§ **WHAT TO WORK ON**:
Your task is to write out all of the records once more, exactly.

[INPUT DATA Boundary: Start]

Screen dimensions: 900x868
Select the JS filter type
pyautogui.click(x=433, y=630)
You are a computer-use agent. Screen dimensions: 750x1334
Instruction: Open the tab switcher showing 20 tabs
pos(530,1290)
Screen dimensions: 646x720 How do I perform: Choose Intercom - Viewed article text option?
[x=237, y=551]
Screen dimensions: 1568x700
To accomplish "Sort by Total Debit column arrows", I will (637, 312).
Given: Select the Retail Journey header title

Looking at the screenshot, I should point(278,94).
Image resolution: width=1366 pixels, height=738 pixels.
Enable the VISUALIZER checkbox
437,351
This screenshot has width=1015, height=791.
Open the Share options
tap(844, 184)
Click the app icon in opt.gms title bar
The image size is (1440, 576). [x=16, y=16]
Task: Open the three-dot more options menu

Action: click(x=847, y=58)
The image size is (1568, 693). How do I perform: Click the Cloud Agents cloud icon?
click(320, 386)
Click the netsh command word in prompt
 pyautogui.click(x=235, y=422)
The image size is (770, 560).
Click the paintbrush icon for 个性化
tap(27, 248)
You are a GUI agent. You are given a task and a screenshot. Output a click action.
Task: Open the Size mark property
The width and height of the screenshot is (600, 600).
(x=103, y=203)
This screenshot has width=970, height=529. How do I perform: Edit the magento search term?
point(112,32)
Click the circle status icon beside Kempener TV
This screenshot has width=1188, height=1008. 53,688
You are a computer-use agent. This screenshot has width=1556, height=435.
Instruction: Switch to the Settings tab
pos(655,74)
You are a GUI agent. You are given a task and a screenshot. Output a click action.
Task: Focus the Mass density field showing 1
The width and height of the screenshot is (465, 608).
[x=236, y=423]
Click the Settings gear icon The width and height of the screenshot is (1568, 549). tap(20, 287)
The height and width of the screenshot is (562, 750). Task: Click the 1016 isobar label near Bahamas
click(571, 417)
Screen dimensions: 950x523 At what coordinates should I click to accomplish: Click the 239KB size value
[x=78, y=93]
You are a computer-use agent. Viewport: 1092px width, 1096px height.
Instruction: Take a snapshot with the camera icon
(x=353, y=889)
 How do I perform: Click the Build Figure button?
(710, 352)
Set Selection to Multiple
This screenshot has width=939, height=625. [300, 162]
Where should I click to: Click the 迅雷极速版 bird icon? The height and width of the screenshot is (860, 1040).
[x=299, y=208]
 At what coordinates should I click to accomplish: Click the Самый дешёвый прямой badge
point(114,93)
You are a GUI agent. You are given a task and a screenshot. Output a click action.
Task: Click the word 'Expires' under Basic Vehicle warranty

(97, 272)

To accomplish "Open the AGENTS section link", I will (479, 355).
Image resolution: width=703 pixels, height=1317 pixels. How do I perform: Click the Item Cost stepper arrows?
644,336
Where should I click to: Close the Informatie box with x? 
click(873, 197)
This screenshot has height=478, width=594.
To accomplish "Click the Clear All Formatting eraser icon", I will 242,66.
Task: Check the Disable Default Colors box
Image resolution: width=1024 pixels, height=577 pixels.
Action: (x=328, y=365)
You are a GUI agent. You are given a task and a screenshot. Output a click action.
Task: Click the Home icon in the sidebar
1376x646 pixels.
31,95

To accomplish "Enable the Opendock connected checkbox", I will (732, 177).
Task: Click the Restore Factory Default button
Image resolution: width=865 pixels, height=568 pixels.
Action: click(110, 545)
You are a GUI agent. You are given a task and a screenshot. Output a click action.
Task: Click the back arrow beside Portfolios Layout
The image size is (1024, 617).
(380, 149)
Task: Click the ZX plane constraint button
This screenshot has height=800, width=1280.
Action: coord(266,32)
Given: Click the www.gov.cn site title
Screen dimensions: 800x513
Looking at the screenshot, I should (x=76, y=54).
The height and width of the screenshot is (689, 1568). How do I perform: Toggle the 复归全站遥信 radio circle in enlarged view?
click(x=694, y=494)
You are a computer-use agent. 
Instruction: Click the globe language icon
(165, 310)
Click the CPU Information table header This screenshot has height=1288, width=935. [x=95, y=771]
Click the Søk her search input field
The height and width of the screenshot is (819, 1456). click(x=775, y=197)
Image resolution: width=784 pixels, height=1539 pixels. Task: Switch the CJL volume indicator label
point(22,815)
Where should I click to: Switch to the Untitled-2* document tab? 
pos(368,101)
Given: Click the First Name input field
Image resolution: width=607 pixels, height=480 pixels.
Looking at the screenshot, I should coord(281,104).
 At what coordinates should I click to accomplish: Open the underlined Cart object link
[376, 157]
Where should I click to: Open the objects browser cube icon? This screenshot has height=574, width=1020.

[INPUT DATA Boundary: End]

§ **ANSWER BELOW**:
Screen dimensions: 900x868
Select the JS filter type
pyautogui.click(x=433, y=630)
You are a computer-use agent. Screen dimensions: 750x1334
Instruction: Open the tab switcher showing 20 tabs
pos(530,1290)
Screen dimensions: 646x720 How do I perform: Choose Intercom - Viewed article text option?
[x=237, y=551]
Screen dimensions: 1568x700
To accomplish "Sort by Total Debit column arrows", I will (637, 312).
Given: Select the Retail Journey header title

Looking at the screenshot, I should point(278,94).
Image resolution: width=1366 pixels, height=738 pixels.
Enable the VISUALIZER checkbox
437,351
This screenshot has width=1015, height=791.
Open the Share options
tap(844, 184)
Click the app icon in opt.gms title bar
The image size is (1440, 576). [x=16, y=16]
Task: Open the three-dot more options menu

Action: click(x=847, y=58)
The image size is (1568, 693). How do I perform: Click the Cloud Agents cloud icon?
click(320, 386)
Click the netsh command word in prompt
 pyautogui.click(x=235, y=422)
The image size is (770, 560).
Click the paintbrush icon for 个性化
tap(27, 248)
You are a GUI agent. You are given a task and a screenshot. Output a click action.
Task: Open the Size mark property
The width and height of the screenshot is (600, 600).
(x=103, y=203)
This screenshot has width=970, height=529. How do I perform: Edit the magento search term?
point(112,32)
Click the circle status icon beside Kempener TV
This screenshot has width=1188, height=1008. 53,688
You are a computer-use agent. This screenshot has width=1556, height=435.
Instruction: Switch to the Settings tab
pos(655,74)
You are a GUI agent. You are given a task and a screenshot. Output a click action.
Task: Focus the Mass density field showing 1
The width and height of the screenshot is (465, 608).
[x=236, y=423]
Click the Settings gear icon The width and height of the screenshot is (1568, 549). tap(20, 287)
The height and width of the screenshot is (562, 750). Task: Click the 1016 isobar label near Bahamas
click(571, 417)
Screen dimensions: 950x523 At what coordinates should I click to accomplish: Click the 239KB size value
[x=78, y=93]
You are a computer-use agent. Viewport: 1092px width, 1096px height.
Instruction: Take a snapshot with the camera icon
(x=353, y=889)
 How do I perform: Click the Build Figure button?
(710, 352)
Set Selection to Multiple
This screenshot has width=939, height=625. [300, 162]
Where should I click to: Click the 迅雷极速版 bird icon? The height and width of the screenshot is (860, 1040).
[x=299, y=208]
 At what coordinates should I click to accomplish: Click the Самый дешёвый прямой badge
point(114,93)
You are a GUI agent. You are given a task and a screenshot. Output a click action.
Task: Click the word 'Expires' under Basic Vehicle warranty

(97, 272)

To accomplish "Open the AGENTS section link", I will (479, 355).
Image resolution: width=703 pixels, height=1317 pixels. How do I perform: Click the Item Cost stepper arrows?
644,336
Where should I click to: Close the Informatie box with x? 
click(873, 197)
This screenshot has height=478, width=594.
To accomplish "Click the Clear All Formatting eraser icon", I will 242,66.
Task: Check the Disable Default Colors box
Image resolution: width=1024 pixels, height=577 pixels.
Action: (x=328, y=365)
You are a GUI agent. You are given a task and a screenshot. Output a click action.
Task: Click the Home icon in the sidebar
1376x646 pixels.
31,95

To accomplish "Enable the Opendock connected checkbox", I will (732, 177).
Task: Click the Restore Factory Default button
Image resolution: width=865 pixels, height=568 pixels.
Action: click(110, 545)
You are a GUI agent. You are given a task and a screenshot. Output a click action.
Task: Click the back arrow beside Portfolios Layout
The image size is (1024, 617).
(380, 149)
Task: Click the ZX plane constraint button
This screenshot has height=800, width=1280.
Action: coord(266,32)
Given: Click the www.gov.cn site title
Screen dimensions: 800x513
Looking at the screenshot, I should (x=76, y=54).
The height and width of the screenshot is (689, 1568). How do I perform: Toggle the 复归全站遥信 radio circle in enlarged view?
click(x=694, y=494)
You are a computer-use agent. 
Instruction: Click the globe language icon
(165, 310)
Click the CPU Information table header This screenshot has height=1288, width=935. [x=95, y=771]
Click the Søk her search input field
The height and width of the screenshot is (819, 1456). click(x=775, y=197)
Image resolution: width=784 pixels, height=1539 pixels. Task: Switch the CJL volume indicator label
point(22,815)
Where should I click to: Switch to the Untitled-2* document tab? 
pos(368,101)
Given: Click the First Name input field
Image resolution: width=607 pixels, height=480 pixels.
Looking at the screenshot, I should coord(281,104).
 At what coordinates should I click to accomplish: Open the underlined Cart object link
[376, 157]
Where should I click to: Open the objects browser cube icon? This screenshot has height=574, width=1020.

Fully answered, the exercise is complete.